------ Records for this task

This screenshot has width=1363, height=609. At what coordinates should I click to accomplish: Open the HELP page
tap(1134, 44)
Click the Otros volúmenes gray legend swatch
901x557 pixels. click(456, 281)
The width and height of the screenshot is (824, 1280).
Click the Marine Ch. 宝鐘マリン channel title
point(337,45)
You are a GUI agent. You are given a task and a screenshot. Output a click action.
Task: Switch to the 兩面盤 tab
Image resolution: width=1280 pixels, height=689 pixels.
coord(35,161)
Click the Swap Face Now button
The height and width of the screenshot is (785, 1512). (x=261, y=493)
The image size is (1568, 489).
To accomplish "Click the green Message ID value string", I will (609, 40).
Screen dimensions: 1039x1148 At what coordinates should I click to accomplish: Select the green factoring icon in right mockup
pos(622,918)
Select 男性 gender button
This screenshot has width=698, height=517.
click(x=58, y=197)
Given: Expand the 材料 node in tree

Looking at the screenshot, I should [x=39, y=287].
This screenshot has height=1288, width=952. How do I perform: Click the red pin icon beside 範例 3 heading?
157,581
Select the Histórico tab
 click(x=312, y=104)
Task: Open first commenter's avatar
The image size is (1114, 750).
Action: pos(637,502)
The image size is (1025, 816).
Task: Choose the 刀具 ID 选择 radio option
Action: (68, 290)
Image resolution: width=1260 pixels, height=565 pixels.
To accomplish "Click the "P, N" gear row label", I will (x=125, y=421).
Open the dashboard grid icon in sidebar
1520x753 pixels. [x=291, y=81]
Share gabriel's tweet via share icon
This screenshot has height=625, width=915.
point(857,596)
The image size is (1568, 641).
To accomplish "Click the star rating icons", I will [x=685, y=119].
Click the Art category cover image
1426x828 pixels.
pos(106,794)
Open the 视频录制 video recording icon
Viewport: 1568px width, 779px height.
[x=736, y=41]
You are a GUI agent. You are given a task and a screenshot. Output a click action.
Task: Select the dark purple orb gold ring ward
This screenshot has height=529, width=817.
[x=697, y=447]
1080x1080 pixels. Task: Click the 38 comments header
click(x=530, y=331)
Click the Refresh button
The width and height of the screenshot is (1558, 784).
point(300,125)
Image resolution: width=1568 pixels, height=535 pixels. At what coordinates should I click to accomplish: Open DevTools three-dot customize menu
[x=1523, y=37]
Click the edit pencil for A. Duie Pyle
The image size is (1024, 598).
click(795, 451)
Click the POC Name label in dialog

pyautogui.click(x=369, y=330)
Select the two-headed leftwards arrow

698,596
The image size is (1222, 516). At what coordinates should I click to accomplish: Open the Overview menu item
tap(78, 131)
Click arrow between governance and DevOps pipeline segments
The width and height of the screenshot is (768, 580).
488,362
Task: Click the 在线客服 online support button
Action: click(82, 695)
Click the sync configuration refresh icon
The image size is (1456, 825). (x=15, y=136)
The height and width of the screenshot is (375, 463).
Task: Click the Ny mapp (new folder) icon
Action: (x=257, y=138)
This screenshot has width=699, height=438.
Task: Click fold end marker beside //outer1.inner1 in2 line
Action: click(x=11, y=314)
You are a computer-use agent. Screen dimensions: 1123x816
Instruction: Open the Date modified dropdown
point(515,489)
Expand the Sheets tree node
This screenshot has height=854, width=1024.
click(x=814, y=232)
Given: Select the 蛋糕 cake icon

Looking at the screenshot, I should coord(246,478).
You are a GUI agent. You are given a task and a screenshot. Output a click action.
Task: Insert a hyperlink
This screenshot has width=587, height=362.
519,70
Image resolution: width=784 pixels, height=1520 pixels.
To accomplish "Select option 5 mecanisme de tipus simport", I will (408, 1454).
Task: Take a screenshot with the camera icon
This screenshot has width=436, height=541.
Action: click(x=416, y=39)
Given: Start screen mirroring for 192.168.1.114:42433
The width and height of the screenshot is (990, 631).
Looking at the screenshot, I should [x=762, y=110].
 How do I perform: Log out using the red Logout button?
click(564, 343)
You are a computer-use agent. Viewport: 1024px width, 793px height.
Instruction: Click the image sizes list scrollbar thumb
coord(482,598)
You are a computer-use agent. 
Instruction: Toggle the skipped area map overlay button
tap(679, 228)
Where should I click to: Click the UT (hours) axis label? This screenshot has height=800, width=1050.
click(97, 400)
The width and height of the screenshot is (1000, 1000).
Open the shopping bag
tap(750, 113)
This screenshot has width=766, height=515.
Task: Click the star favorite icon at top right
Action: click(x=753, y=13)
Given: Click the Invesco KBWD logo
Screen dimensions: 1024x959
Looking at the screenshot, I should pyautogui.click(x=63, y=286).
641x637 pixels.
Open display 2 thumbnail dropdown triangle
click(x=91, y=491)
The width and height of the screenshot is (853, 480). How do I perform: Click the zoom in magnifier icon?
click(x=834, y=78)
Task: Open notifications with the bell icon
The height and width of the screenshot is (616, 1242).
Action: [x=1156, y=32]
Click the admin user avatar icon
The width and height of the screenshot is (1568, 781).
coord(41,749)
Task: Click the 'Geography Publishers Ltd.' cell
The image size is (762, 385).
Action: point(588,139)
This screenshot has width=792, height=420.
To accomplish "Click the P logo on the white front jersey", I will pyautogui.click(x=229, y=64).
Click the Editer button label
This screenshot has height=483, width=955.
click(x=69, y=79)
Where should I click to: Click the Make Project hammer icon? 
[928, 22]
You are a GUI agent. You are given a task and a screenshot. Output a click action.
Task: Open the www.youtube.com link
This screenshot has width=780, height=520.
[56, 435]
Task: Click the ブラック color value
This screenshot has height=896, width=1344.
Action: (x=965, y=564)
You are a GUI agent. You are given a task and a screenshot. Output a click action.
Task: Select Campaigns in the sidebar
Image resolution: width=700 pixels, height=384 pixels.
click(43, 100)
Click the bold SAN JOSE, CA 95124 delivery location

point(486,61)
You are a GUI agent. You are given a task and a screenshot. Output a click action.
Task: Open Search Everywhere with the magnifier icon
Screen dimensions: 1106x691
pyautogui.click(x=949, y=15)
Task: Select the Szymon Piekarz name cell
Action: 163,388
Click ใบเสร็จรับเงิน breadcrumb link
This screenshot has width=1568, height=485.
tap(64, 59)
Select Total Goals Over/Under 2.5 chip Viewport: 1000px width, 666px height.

------------

What is expected
Please transcribe only the lines in the records above running from the line that has "Image resolution: width=1568" through the line that has "Click the edit pencil for A. Duie Pyle", both included, exactly as they appear.

Problem solution
Image resolution: width=1568 pixels, height=535 pixels. At what coordinates should I click to accomplish: Open DevTools three-dot customize menu
[x=1523, y=37]
Click the edit pencil for A. Duie Pyle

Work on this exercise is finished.